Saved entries
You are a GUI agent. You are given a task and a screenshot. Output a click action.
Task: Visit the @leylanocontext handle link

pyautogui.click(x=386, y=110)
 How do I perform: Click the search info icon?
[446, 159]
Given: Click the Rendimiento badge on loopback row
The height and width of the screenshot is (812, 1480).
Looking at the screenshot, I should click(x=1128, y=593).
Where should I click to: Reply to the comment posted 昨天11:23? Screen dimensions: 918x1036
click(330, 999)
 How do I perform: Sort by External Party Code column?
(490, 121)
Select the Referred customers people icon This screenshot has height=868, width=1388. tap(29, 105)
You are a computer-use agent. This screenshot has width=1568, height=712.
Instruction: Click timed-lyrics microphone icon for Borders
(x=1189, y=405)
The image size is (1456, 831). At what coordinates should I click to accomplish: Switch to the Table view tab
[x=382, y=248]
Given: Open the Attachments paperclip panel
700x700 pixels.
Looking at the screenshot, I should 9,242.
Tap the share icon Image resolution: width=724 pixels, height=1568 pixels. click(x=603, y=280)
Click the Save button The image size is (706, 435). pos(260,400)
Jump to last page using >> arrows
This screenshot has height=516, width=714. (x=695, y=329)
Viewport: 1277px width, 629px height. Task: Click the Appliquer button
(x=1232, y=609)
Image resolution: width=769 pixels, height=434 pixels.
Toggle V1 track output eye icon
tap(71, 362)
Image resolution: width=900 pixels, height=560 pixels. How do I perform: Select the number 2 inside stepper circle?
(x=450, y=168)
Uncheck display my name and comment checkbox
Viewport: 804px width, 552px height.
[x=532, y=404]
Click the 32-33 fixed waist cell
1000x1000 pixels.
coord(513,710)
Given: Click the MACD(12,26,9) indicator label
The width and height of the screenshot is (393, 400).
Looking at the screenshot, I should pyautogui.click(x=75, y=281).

■ **The task**:
Begin at the first line of the entries above and copy every line exactly, ending with the line that contains "Image resolution: width=769".

■ **Response**:
You are a GUI agent. You are given a task and a screenshot. Output a click action.
Task: Visit the @leylanocontext handle link

pyautogui.click(x=386, y=110)
 How do I perform: Click the search info icon?
[446, 159]
Given: Click the Rendimiento badge on loopback row
The height and width of the screenshot is (812, 1480).
Looking at the screenshot, I should click(x=1128, y=593).
Where should I click to: Reply to the comment posted 昨天11:23? Screen dimensions: 918x1036
click(330, 999)
 How do I perform: Sort by External Party Code column?
(490, 121)
Select the Referred customers people icon This screenshot has height=868, width=1388. tap(29, 105)
You are a computer-use agent. This screenshot has width=1568, height=712.
Instruction: Click timed-lyrics microphone icon for Borders
(x=1189, y=405)
The image size is (1456, 831). At what coordinates should I click to accomplish: Switch to the Table view tab
[x=382, y=248]
Given: Open the Attachments paperclip panel
700x700 pixels.
Looking at the screenshot, I should 9,242.
Tap the share icon Image resolution: width=724 pixels, height=1568 pixels. click(x=603, y=280)
Click the Save button The image size is (706, 435). pos(260,400)
Jump to last page using >> arrows
This screenshot has height=516, width=714. (x=695, y=329)
Viewport: 1277px width, 629px height. Task: Click the Appliquer button
(x=1232, y=609)
Image resolution: width=769 pixels, height=434 pixels.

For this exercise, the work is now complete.